- Opening Delimiter -

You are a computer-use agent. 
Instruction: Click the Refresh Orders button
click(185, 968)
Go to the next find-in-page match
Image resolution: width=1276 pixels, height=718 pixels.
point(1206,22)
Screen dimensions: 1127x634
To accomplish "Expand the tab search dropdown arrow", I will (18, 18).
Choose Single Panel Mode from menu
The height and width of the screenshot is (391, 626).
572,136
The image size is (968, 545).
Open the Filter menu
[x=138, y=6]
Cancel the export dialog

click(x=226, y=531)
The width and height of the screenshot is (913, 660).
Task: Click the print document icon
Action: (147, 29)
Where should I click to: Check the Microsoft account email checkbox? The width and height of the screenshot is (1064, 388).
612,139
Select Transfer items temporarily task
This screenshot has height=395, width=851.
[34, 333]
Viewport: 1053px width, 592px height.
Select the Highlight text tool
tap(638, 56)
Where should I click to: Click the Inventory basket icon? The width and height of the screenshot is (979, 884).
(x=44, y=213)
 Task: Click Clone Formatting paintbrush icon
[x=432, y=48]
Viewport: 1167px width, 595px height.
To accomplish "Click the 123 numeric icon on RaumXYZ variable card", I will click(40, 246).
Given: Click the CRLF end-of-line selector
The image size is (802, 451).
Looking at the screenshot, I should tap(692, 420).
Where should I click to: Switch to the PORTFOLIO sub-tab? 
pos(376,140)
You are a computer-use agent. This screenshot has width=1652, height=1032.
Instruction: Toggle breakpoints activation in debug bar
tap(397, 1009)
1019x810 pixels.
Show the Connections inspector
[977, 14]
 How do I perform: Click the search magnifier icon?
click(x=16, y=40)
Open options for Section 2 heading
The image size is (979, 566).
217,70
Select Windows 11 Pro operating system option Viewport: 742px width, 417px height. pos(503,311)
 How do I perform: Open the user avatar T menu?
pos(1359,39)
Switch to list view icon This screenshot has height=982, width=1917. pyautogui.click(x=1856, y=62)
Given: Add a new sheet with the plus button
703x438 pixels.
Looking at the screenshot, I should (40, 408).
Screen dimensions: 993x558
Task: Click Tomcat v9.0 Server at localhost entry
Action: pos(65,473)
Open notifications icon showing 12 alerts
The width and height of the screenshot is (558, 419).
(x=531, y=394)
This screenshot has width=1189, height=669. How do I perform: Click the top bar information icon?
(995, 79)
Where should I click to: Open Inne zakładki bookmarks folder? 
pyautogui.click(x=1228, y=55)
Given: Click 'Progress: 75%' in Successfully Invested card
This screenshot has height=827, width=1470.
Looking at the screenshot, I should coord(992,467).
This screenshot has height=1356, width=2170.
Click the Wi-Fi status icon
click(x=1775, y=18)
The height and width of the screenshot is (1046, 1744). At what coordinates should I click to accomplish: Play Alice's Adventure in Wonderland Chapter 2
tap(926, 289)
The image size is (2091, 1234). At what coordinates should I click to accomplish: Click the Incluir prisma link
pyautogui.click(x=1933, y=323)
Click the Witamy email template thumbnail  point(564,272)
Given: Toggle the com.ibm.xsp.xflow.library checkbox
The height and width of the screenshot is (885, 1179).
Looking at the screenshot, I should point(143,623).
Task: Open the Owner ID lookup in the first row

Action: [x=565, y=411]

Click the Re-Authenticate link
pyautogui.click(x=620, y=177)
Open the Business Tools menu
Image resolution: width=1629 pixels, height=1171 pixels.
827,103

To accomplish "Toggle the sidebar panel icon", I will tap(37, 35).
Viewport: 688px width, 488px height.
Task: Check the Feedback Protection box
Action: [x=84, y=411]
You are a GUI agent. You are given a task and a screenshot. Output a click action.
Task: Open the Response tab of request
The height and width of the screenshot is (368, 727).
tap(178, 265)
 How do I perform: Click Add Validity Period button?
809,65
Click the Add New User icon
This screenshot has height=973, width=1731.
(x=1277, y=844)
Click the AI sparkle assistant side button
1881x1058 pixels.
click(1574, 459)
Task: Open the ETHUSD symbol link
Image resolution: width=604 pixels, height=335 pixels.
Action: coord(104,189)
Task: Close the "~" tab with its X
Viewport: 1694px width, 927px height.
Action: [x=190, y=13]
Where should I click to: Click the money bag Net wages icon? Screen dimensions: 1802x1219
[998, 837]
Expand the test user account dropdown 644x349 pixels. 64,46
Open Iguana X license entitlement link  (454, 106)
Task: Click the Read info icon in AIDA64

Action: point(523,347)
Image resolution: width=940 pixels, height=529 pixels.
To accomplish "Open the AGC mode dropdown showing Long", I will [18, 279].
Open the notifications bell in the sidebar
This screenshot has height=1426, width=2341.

- Closing Delimiter -

Your instructions -
The line with "Screen dimensions: 1127x634" marks the end; reproduce exactly every line from the start of the entries up to it, that line included.

Output -
You are a computer-use agent. 
Instruction: Click the Refresh Orders button
click(185, 968)
Go to the next find-in-page match
Image resolution: width=1276 pixels, height=718 pixels.
point(1206,22)
Screen dimensions: 1127x634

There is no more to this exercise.